## Exercise prompt
Taking only the lines of the data below from the line with "Given: Click the" to the line with "Task: Add food using plus next to 8,397,085", ends included, write them out exactly and without pictures.
+++ Records shown
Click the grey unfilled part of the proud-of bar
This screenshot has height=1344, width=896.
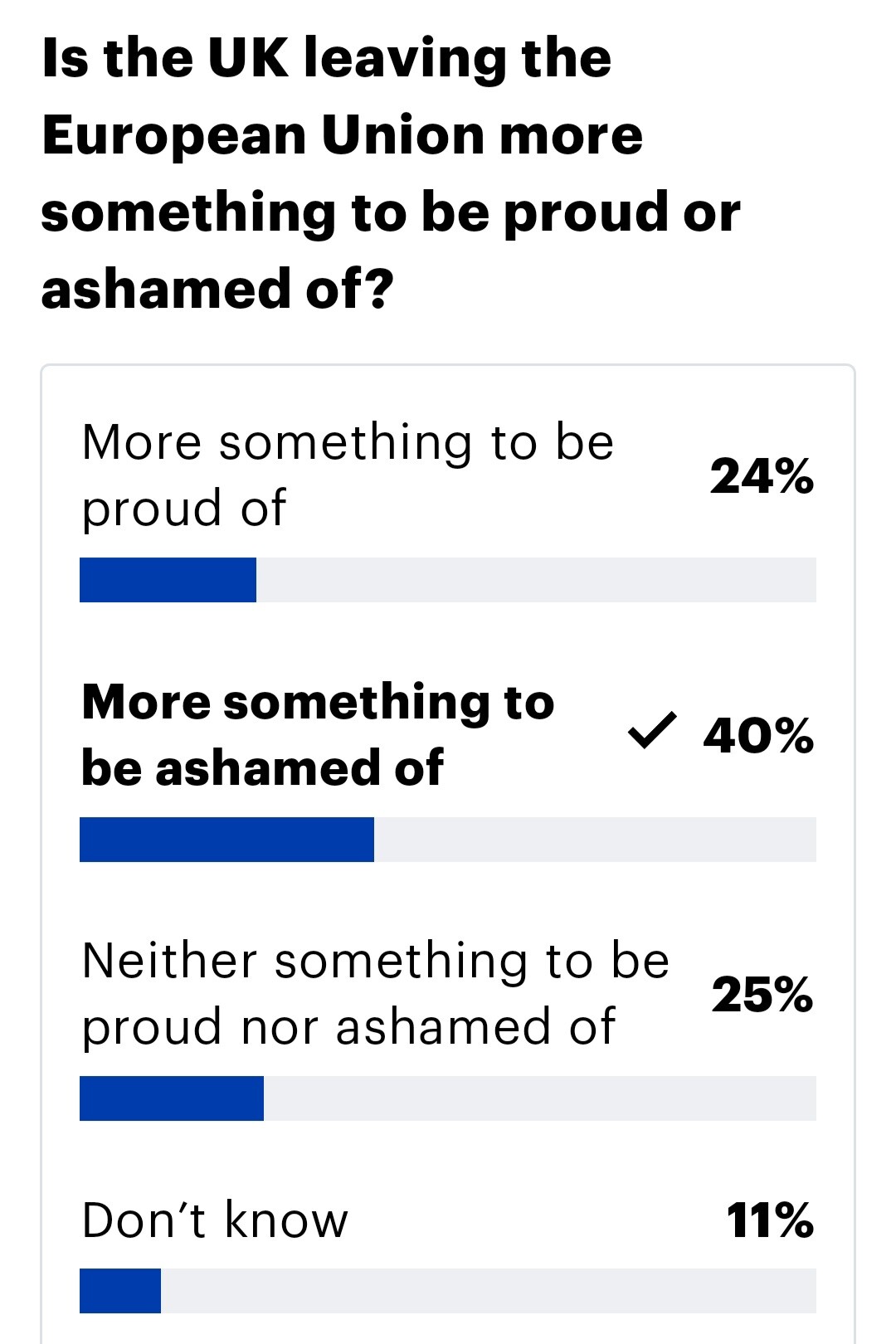pyautogui.click(x=536, y=580)
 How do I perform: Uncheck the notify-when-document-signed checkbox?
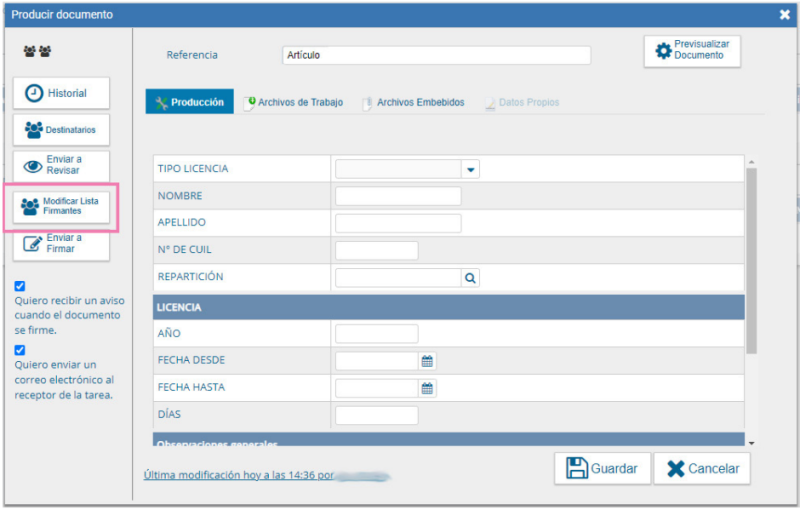coord(20,286)
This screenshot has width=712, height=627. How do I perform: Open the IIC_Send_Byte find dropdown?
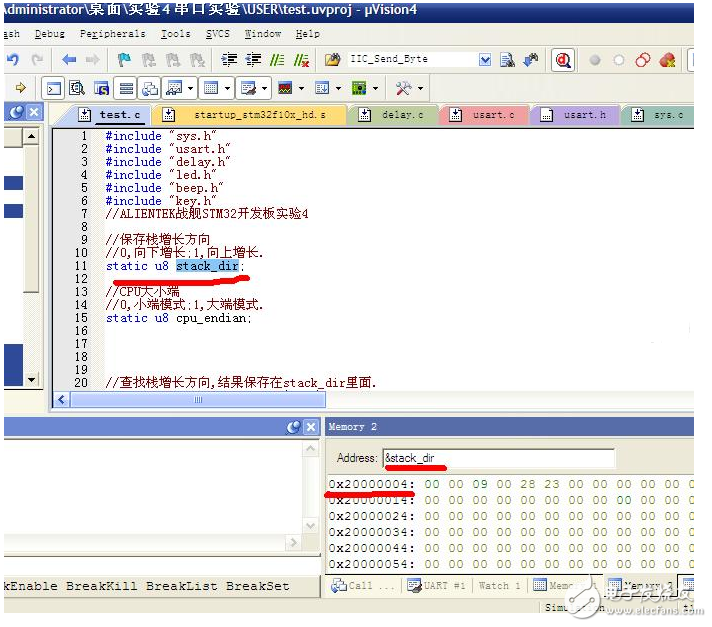485,60
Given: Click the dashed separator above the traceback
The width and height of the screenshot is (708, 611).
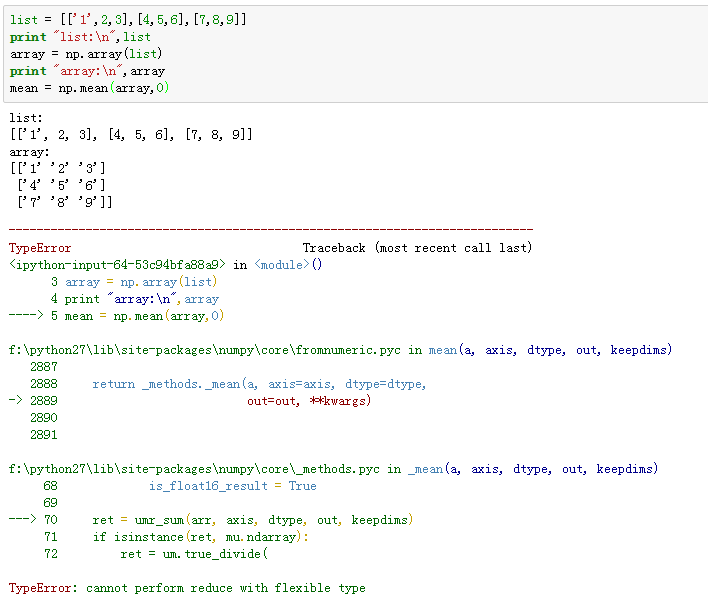Looking at the screenshot, I should click(270, 230).
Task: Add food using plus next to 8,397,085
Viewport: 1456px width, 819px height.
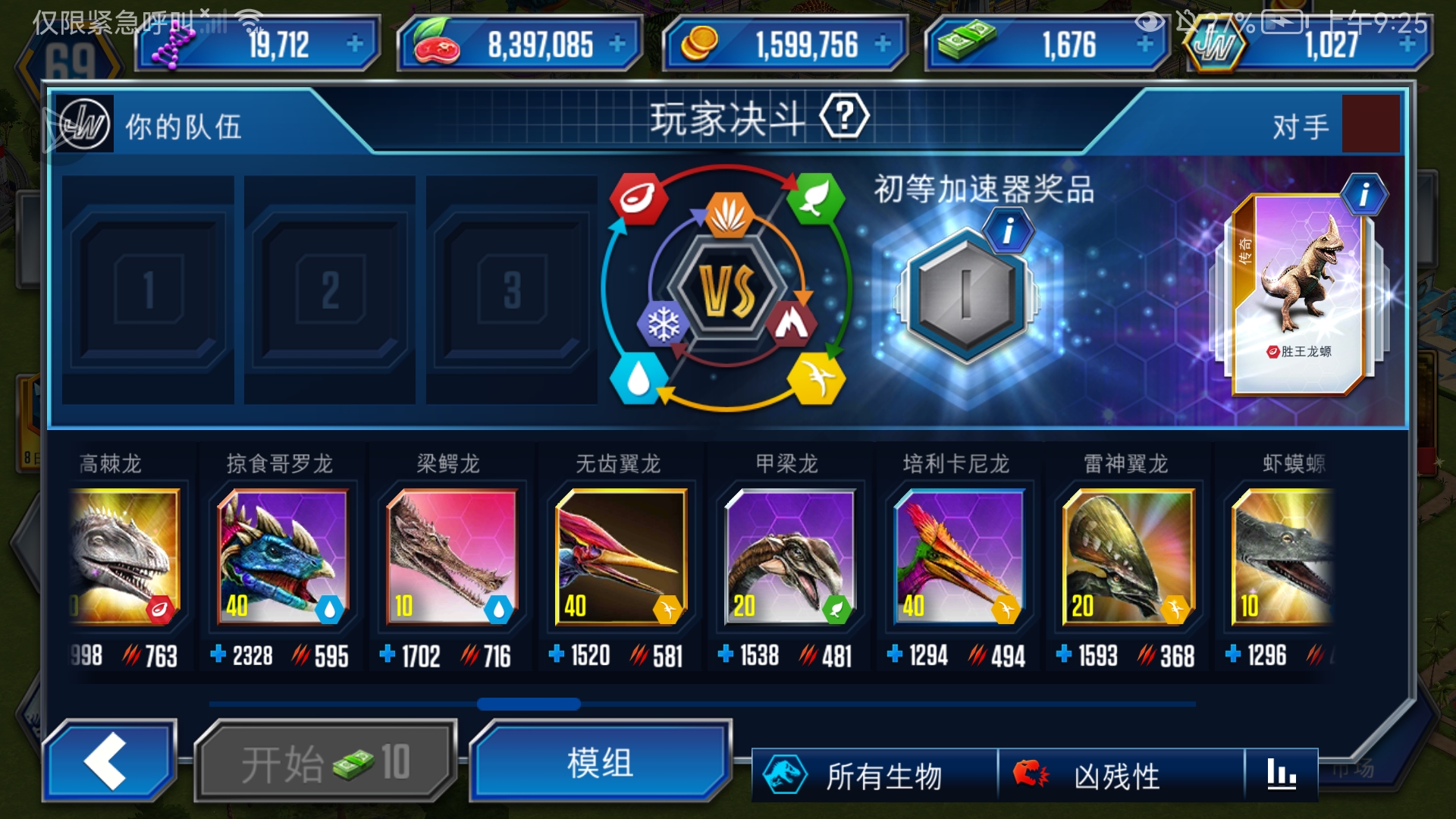Action: pos(617,44)
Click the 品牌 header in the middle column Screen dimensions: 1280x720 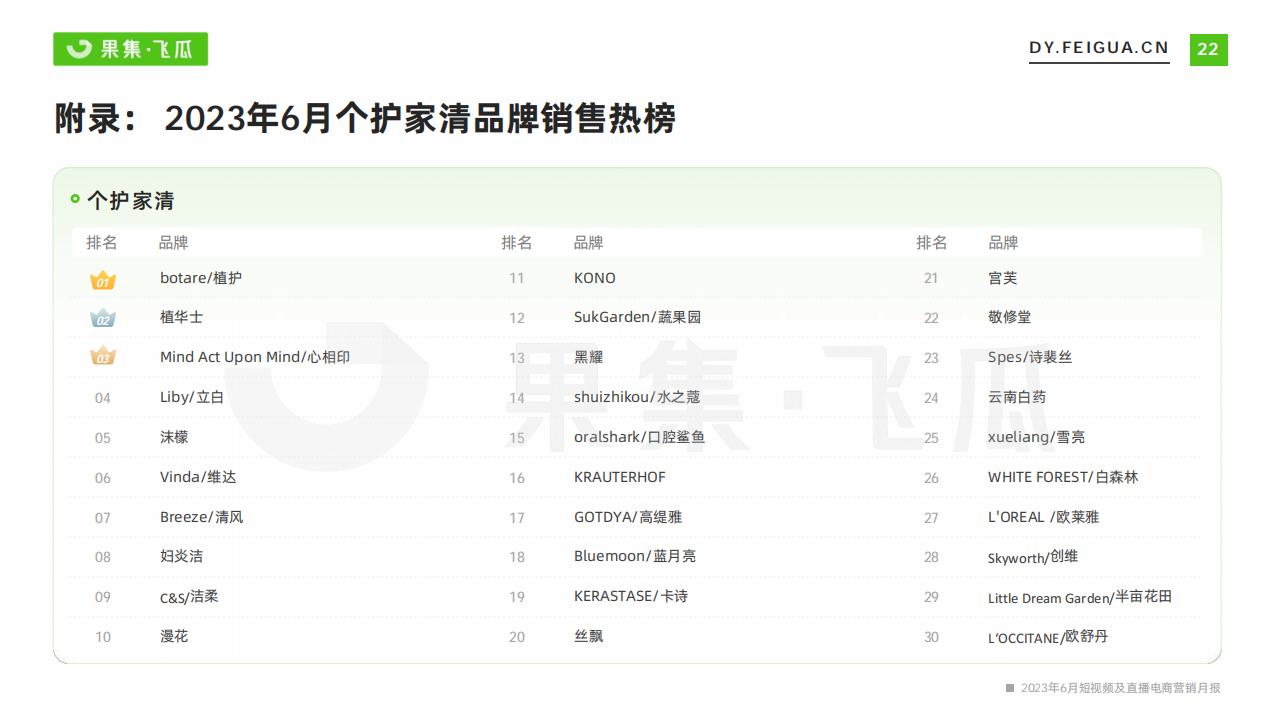588,243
++++++
## Expected answer
Given: Click the dashed separator above the traceback
The width and height of the screenshot is (708, 611).
Looking at the screenshot, I should click(270, 230).
Task: Add food using plus next to 8,397,085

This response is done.